• **Source**
----------

The Heretics' Hour: Finnish-Soviet Winter War 75th Anniversary
Dec. 1, 2014
Seventy-five years ago, on Nov. 30, 1939, the Soviet Union invaded Finland, thinking it could overwhelm a much smaller country by its size. But the Soviets were in for a surprise. What lessons does this short but brutal war have for us today? Included are:
- Molotov-Ribbentrop pact and secret protocol;
- How intelligence and motivation aided the Finns;
- Losses -26,000 Finnish dead or missing vs 127,000 Soviet Russian dead or missing;
- Can the Ukrainians hold off the Russians as well as the Finns did?
Plus, a closer look at Ukrainian nationalist leader Stepan Bandera and his arrest and incarceration at Sachsenhausen near Berlin. Included :
- Bandera's fanatical movement veered away from sharing the same objectives as N-S Germany;
- Bandera's death in 1959 ordered by the KGB head Alexander Shelepin and Nikita Khrushchev;
- Ukrainian nationalists have been the most persevering of all, and most hated by the Russians. [1hr51min]
Image: Lieutenant Aarne Juutilainen became a national hero for his defence of Finland during the Battle of Kollaa.
Category
European History, Heretics' Hour Podcast, Russia, World War II- 814 reads
Comments
Who is interested in the
Who is interested in the Winter War should buy this book.
Stefan Scheil says in his book Fünf plus Zwei that The Winter War is a very strange chain of events. The truth about it has not yet been revealed. Major Hautamäki's book is near it I think. Scheil says that it is difficult to say who betrayed who and who was on whose side. I think that it is quite clear that the Soviets were secretly on the side of the Allies.
It was Hitler who stopped the War, and the finnish leaders knew that the promised aid from the West was nothing but a trap.

----------

• **Tasks and exercises**
1. Reproduce the passage of the Winter War anniversary post that opens with the words containing "Stefan Scheil says" and closes with "but a trap.".
2. In the Winter War anniversary post, list every topic in the bulleted list that follows the words "Included are:".

• **Data excerpt**
----------

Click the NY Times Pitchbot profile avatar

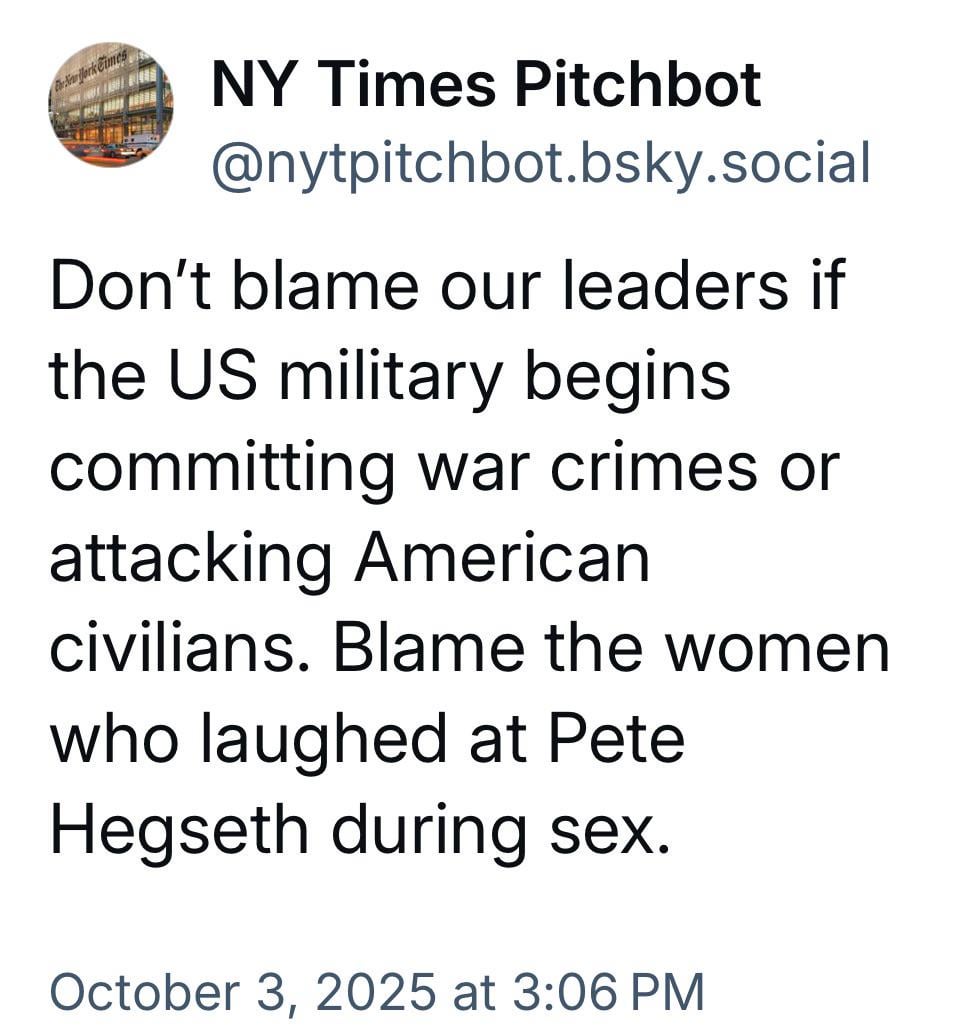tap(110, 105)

----------

• **The solutions**
1.
Stefan Scheil says in his book Fünf plus Zwei that The Winter War is a very strange chain of events. The truth about it has not yet been revealed. Major Hautamäki's book is near it I think. Scheil says that it is difficult to say who betrayed who and who was on whose side. I think that it is quite clear that the Soviets were secretly on the side of the Allies.
It was Hitler who stopped the War, and the finnish leaders knew that the promised aid from the West was nothing but a trap.

2.
- Molotov-Ribbentrop pact and secret protocol
- How intelligence and motivation aided the Finns
- Losses -26,000 Finnish dead or missing vs 127,000 Soviet Russian dead or missing
- Can the Ukrainians hold off the Russians as well as the Finns did?